**Document segment**:

— start —

BY: Walker
Published 8 hours ago
After just two hours of deliberation, a jury in Gwinnett County, Georgia found Celeste Owens guilty on 21 counts related to the 2021 killing of her partner’s autistic 8-year-old daughter Amari Hall.
The case, unfolding at the Gwinnett County Courthouse, has captured widespread attention due to the disturbing details of the child’s death.
It took about two hours for jurors to reach a unanimous verdict on charges including malice murder, three counts of felony murder, aggravated battery, aggravated assault, 11 counts of cruelty to children, making a false statement, and concealing the death of another.
The judge called this crime the most evil case of child cruelty she had ever seen.
“My heart is empty. I miss Amari every day,” the victim’s grandmother, Barbara Wright, said during the sentencing hearing immediately following the verdict. She was fighting back tears. “My heart is broken in millions of pieces that I have not been able to put back together,” she said.
“I talk to her like she’s still here. There are days when I can hear her voice,” Wright added.
“She definitely didn’t deserve that,” the young girl’s aunt, Tacara Wright, told the judge. “Respectfully judge, I hope she burns in hell.”
“This is by far, the most heinous, evil I have ever seen in my entire career and I do not understand it,” Judge Angela Duncan said during the sentencing.

— end —

**Stated task a**:
Why, according to the news report, has the case drawn widespread attention?

**Record set**:
— start —

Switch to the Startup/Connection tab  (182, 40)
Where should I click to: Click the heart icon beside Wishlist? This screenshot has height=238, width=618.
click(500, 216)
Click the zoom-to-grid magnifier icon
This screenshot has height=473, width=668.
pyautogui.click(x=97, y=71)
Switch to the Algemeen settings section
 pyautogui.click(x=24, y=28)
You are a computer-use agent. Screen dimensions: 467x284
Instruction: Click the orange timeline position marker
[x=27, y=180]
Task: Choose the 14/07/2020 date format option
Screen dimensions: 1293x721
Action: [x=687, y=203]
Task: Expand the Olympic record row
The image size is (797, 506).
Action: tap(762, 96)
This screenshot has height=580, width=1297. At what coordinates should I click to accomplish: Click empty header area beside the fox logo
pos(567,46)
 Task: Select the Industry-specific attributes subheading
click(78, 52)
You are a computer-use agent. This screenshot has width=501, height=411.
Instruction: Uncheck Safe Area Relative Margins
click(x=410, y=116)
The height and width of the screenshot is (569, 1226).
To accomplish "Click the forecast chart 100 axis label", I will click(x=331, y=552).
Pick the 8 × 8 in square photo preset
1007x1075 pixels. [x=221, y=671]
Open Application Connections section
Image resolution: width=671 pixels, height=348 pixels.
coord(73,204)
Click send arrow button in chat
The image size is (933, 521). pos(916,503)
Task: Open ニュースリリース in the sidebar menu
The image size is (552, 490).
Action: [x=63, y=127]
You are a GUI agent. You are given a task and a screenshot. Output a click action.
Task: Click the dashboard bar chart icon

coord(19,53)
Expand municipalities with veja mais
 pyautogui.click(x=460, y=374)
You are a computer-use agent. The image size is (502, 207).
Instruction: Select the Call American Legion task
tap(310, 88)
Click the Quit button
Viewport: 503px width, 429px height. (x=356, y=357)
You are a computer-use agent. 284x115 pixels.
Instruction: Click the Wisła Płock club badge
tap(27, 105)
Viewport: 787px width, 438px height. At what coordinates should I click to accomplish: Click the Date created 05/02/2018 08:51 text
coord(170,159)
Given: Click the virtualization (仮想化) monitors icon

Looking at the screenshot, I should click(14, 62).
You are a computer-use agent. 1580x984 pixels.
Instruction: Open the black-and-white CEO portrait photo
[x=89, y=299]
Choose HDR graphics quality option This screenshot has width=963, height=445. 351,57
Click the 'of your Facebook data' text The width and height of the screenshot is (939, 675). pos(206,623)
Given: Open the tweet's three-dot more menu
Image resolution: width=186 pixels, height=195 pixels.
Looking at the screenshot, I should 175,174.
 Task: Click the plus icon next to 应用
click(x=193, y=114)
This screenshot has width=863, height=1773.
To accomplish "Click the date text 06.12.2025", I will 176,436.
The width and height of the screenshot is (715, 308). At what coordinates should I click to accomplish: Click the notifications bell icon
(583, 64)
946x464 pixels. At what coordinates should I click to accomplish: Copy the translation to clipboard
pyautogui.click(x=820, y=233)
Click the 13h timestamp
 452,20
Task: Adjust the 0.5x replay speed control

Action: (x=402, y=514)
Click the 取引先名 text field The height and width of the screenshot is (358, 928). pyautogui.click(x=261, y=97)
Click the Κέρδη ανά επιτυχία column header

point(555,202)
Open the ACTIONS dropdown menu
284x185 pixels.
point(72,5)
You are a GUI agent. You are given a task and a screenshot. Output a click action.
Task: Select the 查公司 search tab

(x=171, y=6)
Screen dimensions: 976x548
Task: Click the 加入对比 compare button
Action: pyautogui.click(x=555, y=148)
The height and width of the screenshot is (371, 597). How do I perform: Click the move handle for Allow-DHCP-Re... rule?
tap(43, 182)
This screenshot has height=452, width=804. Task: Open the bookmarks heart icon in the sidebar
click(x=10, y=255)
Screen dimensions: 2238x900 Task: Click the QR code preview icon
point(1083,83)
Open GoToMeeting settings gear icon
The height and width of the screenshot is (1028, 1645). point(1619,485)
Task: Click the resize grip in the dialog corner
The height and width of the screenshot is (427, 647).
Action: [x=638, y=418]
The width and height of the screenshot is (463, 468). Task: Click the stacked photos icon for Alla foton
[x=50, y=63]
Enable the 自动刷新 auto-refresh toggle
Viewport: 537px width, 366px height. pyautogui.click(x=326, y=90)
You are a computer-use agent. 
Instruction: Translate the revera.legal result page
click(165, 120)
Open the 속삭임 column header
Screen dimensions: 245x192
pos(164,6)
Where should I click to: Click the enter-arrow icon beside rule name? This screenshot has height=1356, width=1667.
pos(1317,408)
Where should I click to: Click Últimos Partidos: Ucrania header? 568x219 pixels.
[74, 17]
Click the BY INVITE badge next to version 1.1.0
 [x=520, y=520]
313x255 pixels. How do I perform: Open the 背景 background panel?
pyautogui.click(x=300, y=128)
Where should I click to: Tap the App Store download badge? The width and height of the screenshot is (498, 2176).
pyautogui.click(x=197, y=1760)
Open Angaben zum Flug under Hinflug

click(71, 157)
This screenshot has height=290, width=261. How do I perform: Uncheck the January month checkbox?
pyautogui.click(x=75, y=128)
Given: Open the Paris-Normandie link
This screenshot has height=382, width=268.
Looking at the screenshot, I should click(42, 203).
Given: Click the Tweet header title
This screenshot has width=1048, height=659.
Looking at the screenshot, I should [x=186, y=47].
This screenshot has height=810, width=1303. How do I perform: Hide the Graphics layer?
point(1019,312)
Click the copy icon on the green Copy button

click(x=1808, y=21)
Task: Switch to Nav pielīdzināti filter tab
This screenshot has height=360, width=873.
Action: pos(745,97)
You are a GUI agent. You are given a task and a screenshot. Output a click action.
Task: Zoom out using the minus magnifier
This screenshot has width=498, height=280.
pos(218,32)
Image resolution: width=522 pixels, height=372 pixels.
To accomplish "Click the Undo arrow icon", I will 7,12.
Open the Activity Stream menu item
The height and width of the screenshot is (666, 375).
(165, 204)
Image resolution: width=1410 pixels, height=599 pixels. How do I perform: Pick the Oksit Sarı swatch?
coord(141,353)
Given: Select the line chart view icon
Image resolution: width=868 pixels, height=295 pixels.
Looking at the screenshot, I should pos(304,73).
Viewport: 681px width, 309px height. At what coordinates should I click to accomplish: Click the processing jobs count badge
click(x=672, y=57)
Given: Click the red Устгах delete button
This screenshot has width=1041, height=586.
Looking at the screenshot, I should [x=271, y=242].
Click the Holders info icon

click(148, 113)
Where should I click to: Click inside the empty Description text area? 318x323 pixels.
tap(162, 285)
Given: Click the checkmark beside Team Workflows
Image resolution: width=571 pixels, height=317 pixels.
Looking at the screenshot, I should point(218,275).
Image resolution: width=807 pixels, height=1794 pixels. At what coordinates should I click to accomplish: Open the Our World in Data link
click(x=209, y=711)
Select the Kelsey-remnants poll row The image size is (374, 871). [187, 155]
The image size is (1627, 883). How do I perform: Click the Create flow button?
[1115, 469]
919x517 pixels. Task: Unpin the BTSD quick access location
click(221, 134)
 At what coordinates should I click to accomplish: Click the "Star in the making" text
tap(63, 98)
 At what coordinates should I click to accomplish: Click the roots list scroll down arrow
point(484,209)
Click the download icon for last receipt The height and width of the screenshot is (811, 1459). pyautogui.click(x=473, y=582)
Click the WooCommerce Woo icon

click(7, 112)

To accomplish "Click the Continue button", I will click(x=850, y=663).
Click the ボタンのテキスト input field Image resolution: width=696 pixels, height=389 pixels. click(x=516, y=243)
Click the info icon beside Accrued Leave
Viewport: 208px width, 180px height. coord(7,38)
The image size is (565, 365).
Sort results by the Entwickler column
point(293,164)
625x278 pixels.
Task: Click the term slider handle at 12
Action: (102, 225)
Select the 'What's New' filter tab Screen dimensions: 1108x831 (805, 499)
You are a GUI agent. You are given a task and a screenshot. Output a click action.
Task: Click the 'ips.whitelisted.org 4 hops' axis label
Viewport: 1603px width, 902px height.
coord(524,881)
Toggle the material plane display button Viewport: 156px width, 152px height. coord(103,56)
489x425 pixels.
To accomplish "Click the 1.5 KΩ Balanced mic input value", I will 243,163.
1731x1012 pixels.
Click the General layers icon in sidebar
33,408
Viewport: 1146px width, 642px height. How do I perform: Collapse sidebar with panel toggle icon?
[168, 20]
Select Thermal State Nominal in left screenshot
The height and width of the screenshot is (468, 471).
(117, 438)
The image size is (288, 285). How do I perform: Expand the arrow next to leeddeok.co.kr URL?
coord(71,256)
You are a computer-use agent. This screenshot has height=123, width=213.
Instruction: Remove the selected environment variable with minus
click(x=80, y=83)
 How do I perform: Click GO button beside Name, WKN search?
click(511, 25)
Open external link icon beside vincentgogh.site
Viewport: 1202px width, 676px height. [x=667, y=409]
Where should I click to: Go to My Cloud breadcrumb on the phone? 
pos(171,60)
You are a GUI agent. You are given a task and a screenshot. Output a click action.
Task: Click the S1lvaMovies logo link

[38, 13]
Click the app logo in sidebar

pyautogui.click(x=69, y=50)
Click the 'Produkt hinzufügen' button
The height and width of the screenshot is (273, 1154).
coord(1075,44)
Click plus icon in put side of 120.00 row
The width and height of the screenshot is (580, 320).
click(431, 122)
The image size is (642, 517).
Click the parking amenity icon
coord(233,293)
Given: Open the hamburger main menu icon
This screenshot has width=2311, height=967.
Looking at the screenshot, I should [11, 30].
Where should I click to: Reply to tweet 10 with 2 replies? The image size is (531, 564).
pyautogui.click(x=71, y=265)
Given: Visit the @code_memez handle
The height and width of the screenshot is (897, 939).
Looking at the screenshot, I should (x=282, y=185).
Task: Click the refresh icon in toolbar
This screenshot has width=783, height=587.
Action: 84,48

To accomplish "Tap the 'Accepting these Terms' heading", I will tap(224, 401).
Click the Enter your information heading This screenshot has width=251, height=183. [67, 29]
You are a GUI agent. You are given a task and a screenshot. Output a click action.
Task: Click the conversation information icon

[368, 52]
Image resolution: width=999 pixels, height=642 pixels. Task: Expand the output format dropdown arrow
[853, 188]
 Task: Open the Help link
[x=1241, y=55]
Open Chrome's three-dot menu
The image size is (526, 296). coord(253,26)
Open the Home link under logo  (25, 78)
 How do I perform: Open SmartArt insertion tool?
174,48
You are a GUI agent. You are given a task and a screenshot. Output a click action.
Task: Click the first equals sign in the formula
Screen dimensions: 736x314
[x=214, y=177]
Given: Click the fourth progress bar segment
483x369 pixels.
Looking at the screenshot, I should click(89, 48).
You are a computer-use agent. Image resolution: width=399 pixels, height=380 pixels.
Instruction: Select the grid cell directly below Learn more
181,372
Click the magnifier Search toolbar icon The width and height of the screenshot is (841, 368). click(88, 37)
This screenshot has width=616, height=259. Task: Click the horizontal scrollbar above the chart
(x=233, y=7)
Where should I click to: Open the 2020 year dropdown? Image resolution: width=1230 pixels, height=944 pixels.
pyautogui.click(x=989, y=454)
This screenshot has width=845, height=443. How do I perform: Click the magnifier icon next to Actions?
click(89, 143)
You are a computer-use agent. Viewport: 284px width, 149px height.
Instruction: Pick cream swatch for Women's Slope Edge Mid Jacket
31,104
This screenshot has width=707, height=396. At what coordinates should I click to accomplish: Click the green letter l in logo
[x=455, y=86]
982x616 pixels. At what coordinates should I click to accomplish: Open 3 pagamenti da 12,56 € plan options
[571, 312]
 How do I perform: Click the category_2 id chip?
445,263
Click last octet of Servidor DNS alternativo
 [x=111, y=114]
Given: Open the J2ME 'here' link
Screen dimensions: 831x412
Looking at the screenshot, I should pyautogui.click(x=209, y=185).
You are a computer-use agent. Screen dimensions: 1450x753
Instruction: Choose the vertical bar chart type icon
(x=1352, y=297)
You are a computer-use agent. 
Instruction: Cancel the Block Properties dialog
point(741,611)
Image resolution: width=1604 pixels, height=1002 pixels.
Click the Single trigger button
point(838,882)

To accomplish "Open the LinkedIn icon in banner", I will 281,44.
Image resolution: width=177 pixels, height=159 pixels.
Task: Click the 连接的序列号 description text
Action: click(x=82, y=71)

— end —

**Stated task b**:
In the records, rewrite the lines from the line with "Click the 'of" up to and including the line with "I will 176,436.", replacing "width" with "breadth" and leaving everything else unchanged.

**Written reply a**:
The case has drawn widespread attention because of the disturbing details of the child's death.

**Written reply b**:
Click the 'of your Facebook data' text The breadth and height of the screenshot is (939, 675). pos(206,623)
Given: Open the tweet's three-dot more menu
Image resolution: breadth=186 pixels, height=195 pixels.
Looking at the screenshot, I should 175,174.
 Task: Click the plus icon next to 应用
click(x=193, y=114)
This screenshot has breadth=863, height=1773.
To accomplish "Click the date text 06.12.2025", I will 176,436.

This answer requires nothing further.